Agile projects tend not to consider the technological foundation, thus falling short and destroying long-term value. A holistic approach is key.

Currently, it can be observed that the only thing that counts in agile transformations is the speed with which new functionality is implemented for the end customer. In sprints, increasingly complex structures are thus created aiming to generate immediate added value for the user.

So far, so good – but is this sustainable?

After all, the underlying IT architectures are often used for purposes for which they were never intended. Original use cases are extended and applied to issues that would actually be solved in a completely different way. In order to provide new functionality as quickly as possible, compromises are made in the implementation, resulting in technical debts that accumulate over time.

No one likes those technical debts that are typically the last item on the backlog. Yet they must be managed, maintained, and minimized because their emergence cannot be avoided. Therefore, structures are needed to proactively reduce such debts over time before they prevent the implementation of new use cases. In other words: The technical foundation must also be developed.

But how do you get the person in charge of the budget from the specialist department to invest in the foundation if this does not yield any immediate new functionality?
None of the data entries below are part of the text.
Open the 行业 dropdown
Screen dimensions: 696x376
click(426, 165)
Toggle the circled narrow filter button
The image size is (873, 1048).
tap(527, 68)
The goal is to distribute risks evenly

The poor technical foundation is accompanied by another problem. In our role as an IT service provider, we observe that today the client carries the risks in agile projects almost exclusively. The provider only allocates the apparently suitable human resource capacities, but is no longer measured by the work results.

The opposite is true: The provider no longer has any incentive to deliver good quality, because every recorded hour means more revenue.

Many providers have the capability and knowledge to take on more than just project and delivery risks. They are even prepared to be measured against the business success of the application.

Why not share the success of a solution with its creator, making them an integrated part of the value chain? This would also be a consistent implementation of agile paradigms, according to which all stakeholders should care about adding value to the product and services – including the providers.

Killing two birds with one stone

In such a collaboration model, the provider takes responsibility not only for the prompt implementation of new functionality and support in case of problems in production, but also for the foundation of the application. In this way, they ensure that technical legacy systems are avoided or eliminated. This is how comprehensive technology management of an entire application from a single source works!

There is another aspect that is extremely important for the provider: It is becoming increasingly difficult to find employees who are willing to work with the old technologies. However, if they are able to keep the foundation up to date themselves, this has a positive effect on the attractiveness of their work. And for clients, this solves a problem that they are happy to get rid of.

The provider therefore has a personal interest in delivering good quality and using new technologies, while the client can share their project risks. A typical win-win situation.

Remuneration is based on the achievement of jointly defined KPIs that are relevant to the client's business success. These KPIs should also take into account elements of software quality. If the client is successful, so is the provider – and vice versa. In other words, risks are shared and the provider assumes responsibility.

Applying DevOps principles

The provider has a very high degree of freedom in implementing the individual work packages, as long as they adhere to the client's architecture, compliance and reporting requirements. The development team organizes itself in line with DevOps principles. The client acts as the product owner and obtains all rights to the built solution.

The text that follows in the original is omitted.